■ TUGAS WAJIB A ■
Salin ulang baris-baris entri mulai dari baris yang memuat "Open the shop dashboard screenshot image" dan berakhir pada baris yang memuat "Action: (x=352, y=498)", kedua baris itu ikut disalin. Gambar tidak perlu disertakan dalam jawaban.

::::::::::

May 9, 2017

Kichijiro


Always question those who are certain of what they are saying.”
Elie Wiesel


Kebanyakan dari kita seperti Kichijiro. Salah satu tokoh dalam novel maupun film Silence.

Ataukah hanya saya yang mirip?

Mengapa saya menulis tentang Kichijiro jika saya saja sendiri masih seperti Kichijiro? Entahlah.

Saya memang belum pernah membaca langsung bukunya, namun dari filmnya kita bisa belajar tentang tokoh Kichijiro ini.

Kichijiro adalah seorang pemabuk sekaligus nelayan yang dimintai tolong dan ditawari untuk dapat pulang ke negara asalnya oleh Father Rodrigues dengan menjadi guide atau penunjuk jalan.

Tapi, sekalipun dia sudah diberi kesempatan untuk kembali ke negara asalnya dan mengabdi pada satu tujuan, yaitu menjadi guide, sepertinya Kichijiro sering kali berusaha mengkhianati. Sering kali jatuh-bangun. Entah demi uang. Demi menepis ketakutan. Demi menyelamatkan nyawanya sendiri. (Mungkin mirip figur Yudas Iskariot.)

Meskipun Kichijiro sering jatuh-bangun, ia selalu mau mengakui dosa-dosanya. Lalu, meminta pengampunan. Namun, jatuh lagi. Begitu seterusnya. Mirip kita, bukan?

Kichijiro pernah sekali menyangkali imannya supaya terbebas dari hukuman mati dan melihat anggota keluarganya tewas dibakar akibat mempertahankan iman mereka. Tapi, bagaimana dengan kita sendiri apabila berada di dalam posisi tersebut? Kita mengaku-mengaku mengenal Tuhan, memiliki iman besar, dan menyebarkan pengajaran-pengajaran yang baik. Tapi, seperti yang baru saja saya perbincangan dengan seorang teman, bagaimana saat kita sedang berada dalam posisi yang menyudutkan iman dan nyawa kita? Atau, taruhlah saat sedang menghadapi masalah-masalah kecil di dalam rumah tangga atau keluarga: apakah kita akan tetap mempertahankan iman dan terus melakukan yang baik?

::::::::::

■ TUGAS WAJIB B ■
Ringkaslah paragraf dalam tulisan tentang Kichijiro yang diawali "Kichijiro pernah sekali menyangkali imannya" menjadi daftar butir yang memuat fakta-fakta utamanya.

Entri penunjukan untuk tangkapan layar dan halaman:
::::::::::

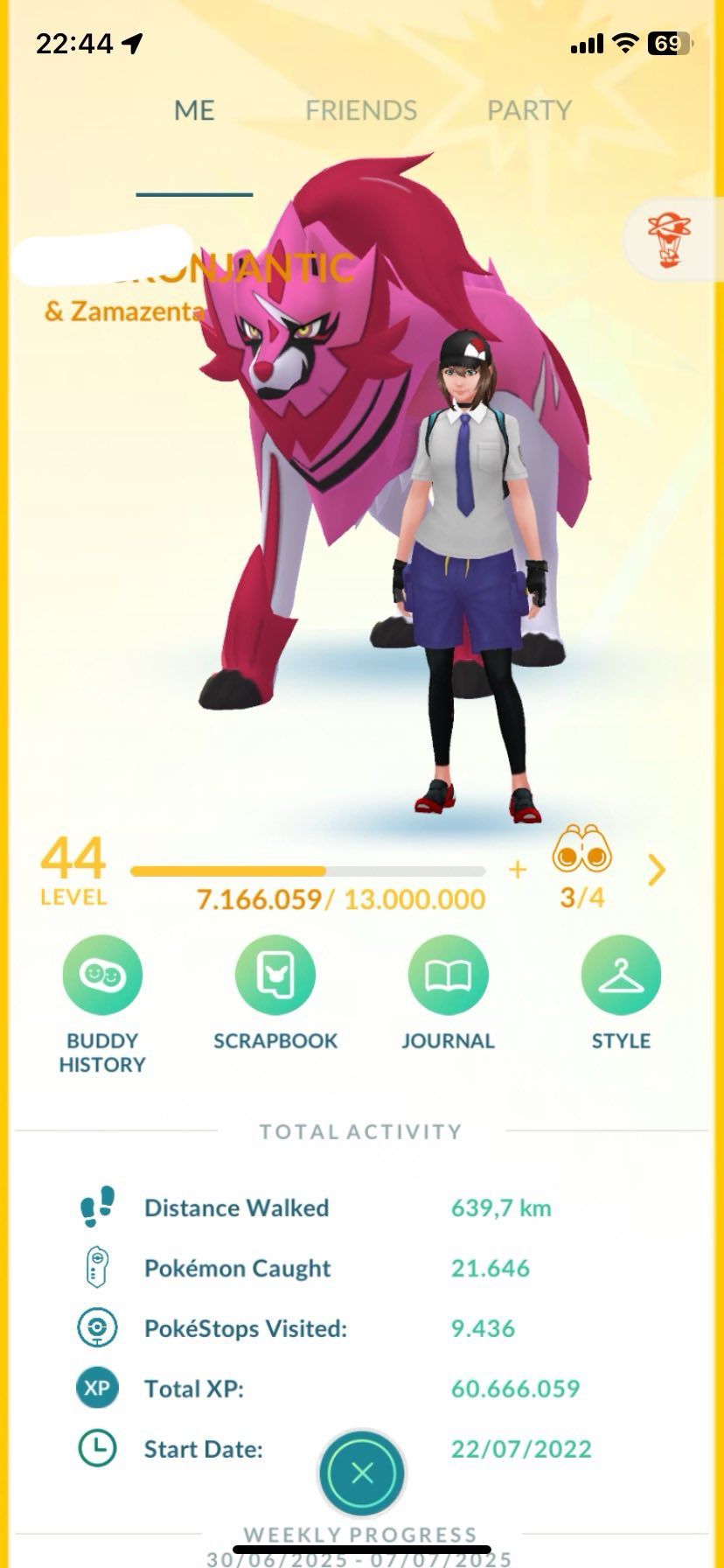724x1568 pixels.
Task: Open the level 44 XP progress details
Action: click(308, 872)
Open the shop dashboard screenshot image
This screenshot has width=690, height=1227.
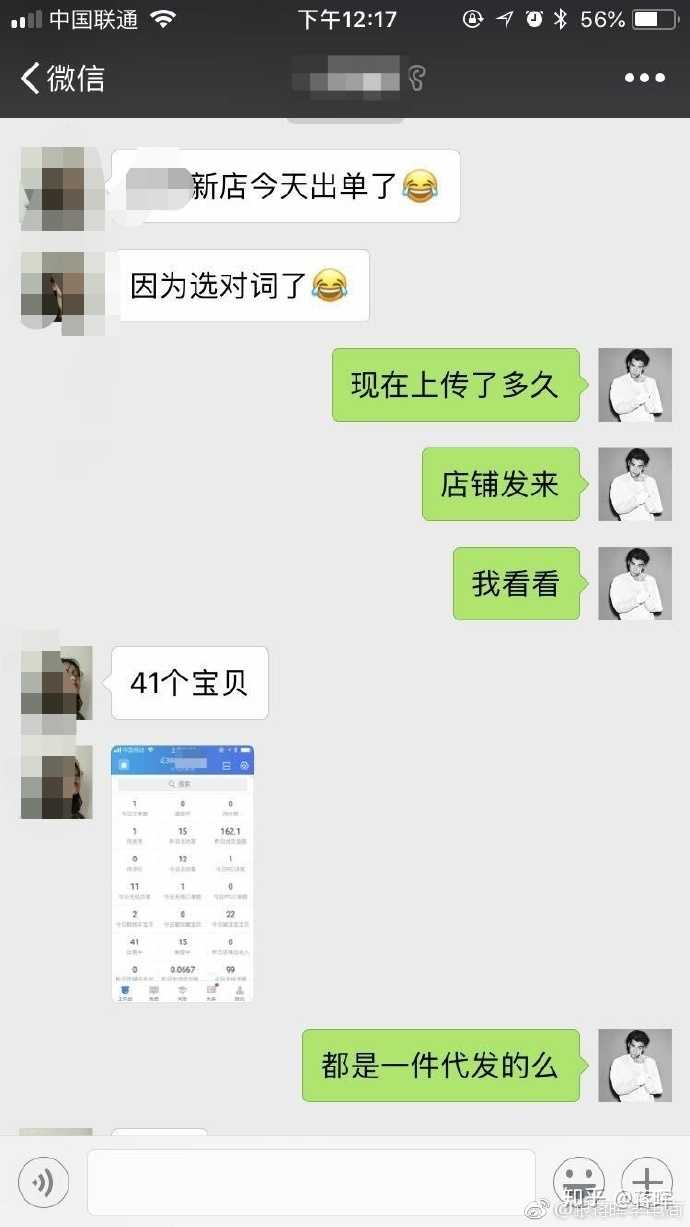182,873
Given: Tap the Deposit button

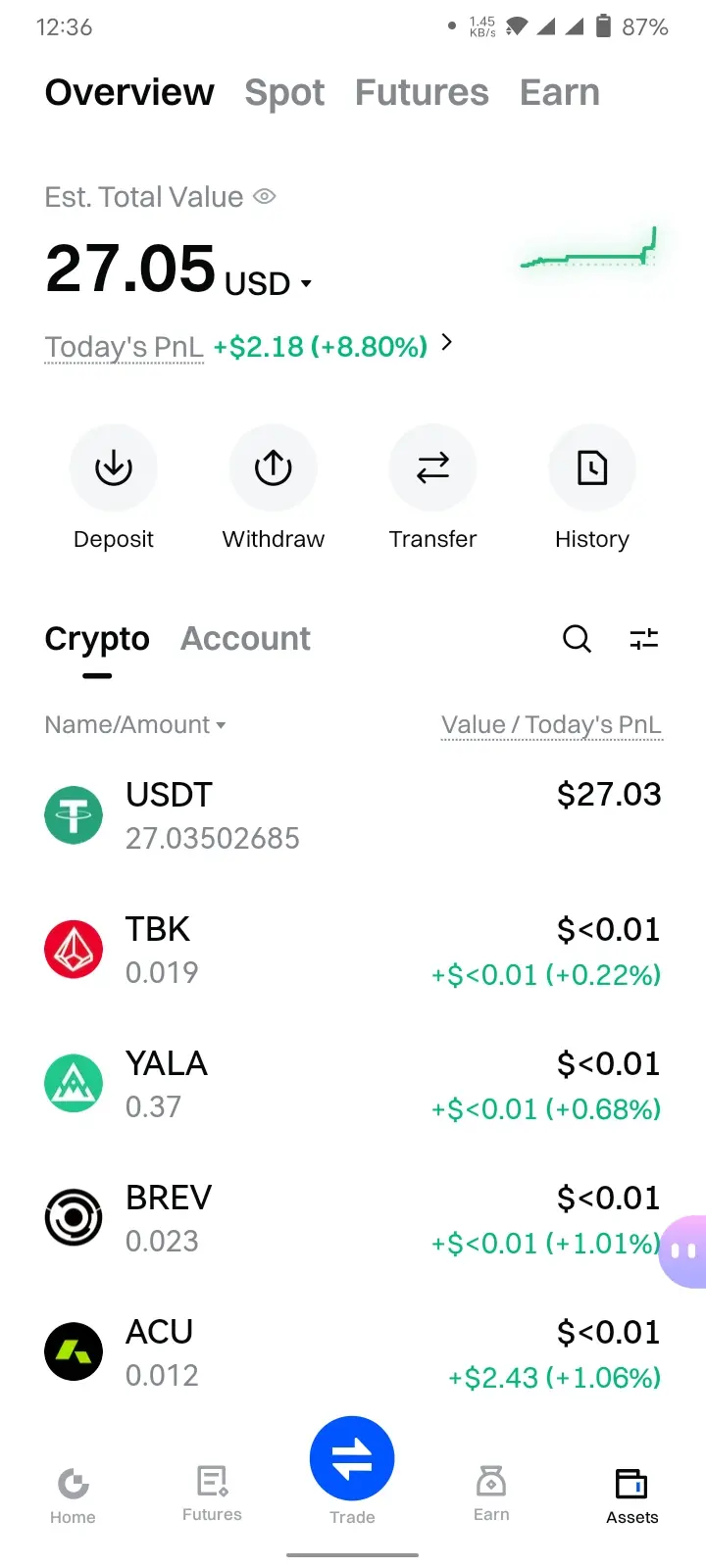Looking at the screenshot, I should pos(114,467).
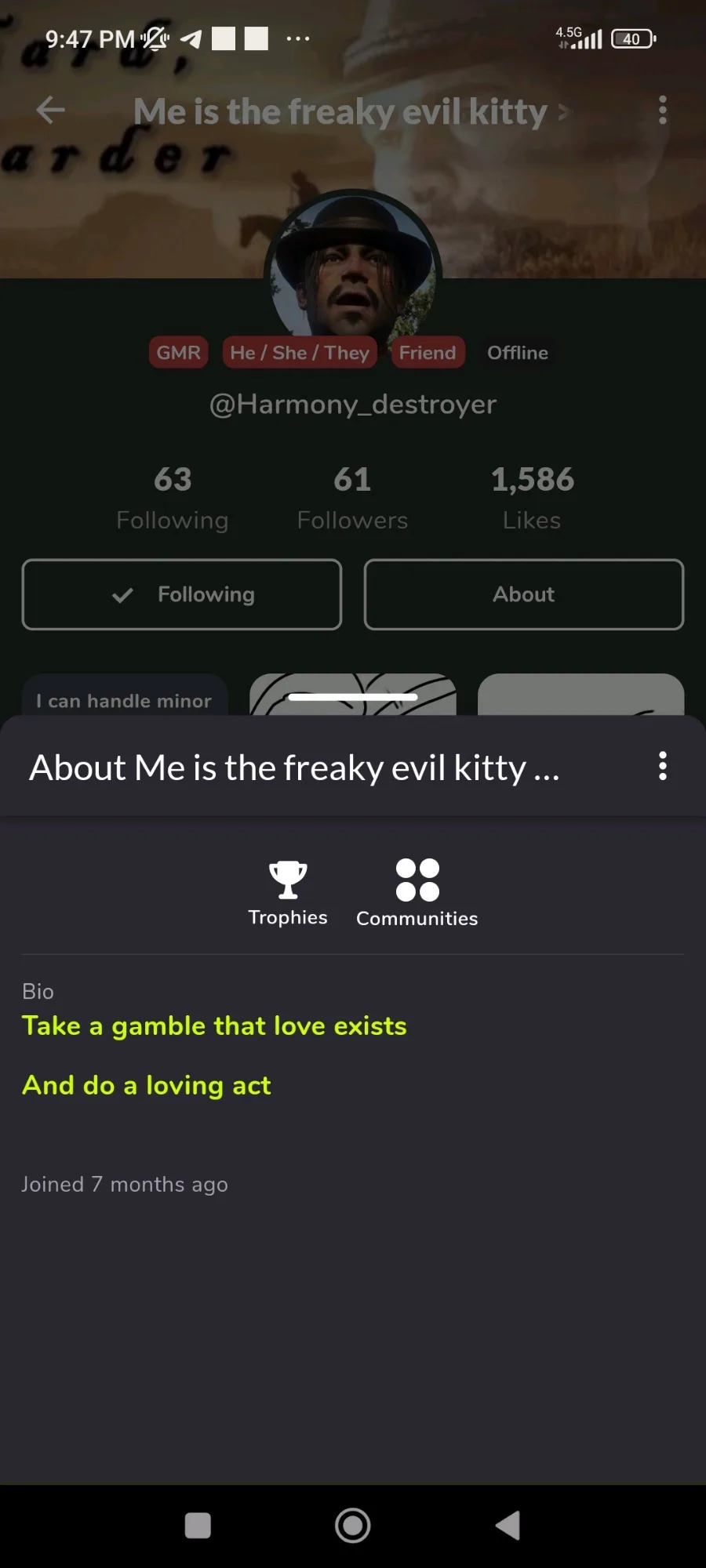
Task: View the 61 Followers list
Action: (x=352, y=498)
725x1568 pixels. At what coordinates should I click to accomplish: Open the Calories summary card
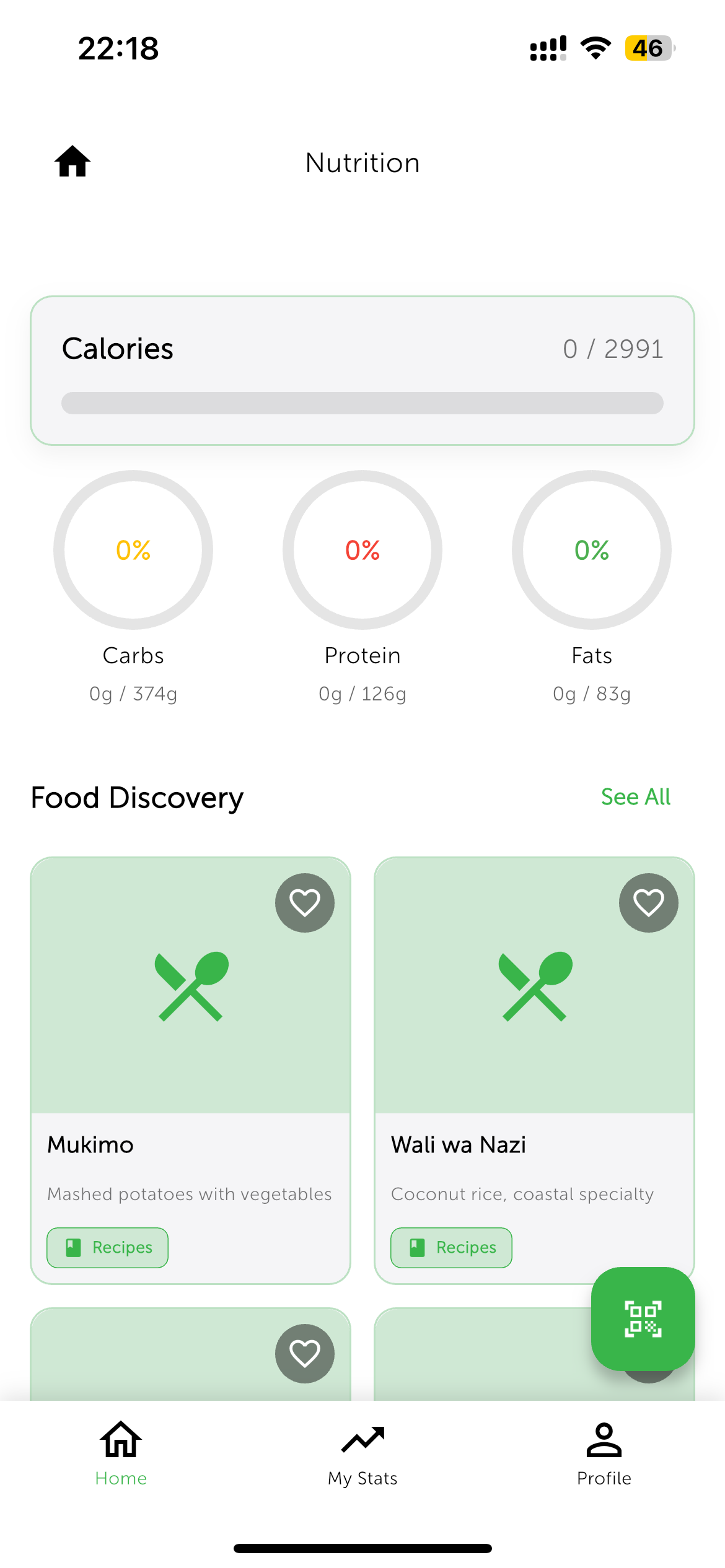[362, 370]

::::::::::

■ JAWABAN AKHIR A ■
Open the shop dashboard screenshot image
This screenshot has width=690, height=1227.
182,873
Given: Tap the Deposit button

Looking at the screenshot, I should pos(114,467).
Task: View the 61 Followers list
Action: (x=352, y=498)

■ JAWABAN AKHIR B ■
- Kichijiro pernah menyangkal imannya agar terbebas dari hukuman mati.
- Ia melihat anggota keluarganya tewas dibakar karena mempertahankan iman mereka.
- Penulis bertanya bagaimana sikap kita sendiri jika berada dalam posisi tersebut.
- Kita mengaku mengenal Tuhan, memiliki iman besar, dan menyebarkan pengajaran yang baik.
- Penulis, sesuai perbincangannya dengan seorang teman, mempertanyakan apakah kita tetap mempertahankan iman dan terus berbuat baik, baik saat iman dan nyawa kita terdesak maupun saat menghadapi masalah kecil dalam rumah tangga atau keluarga.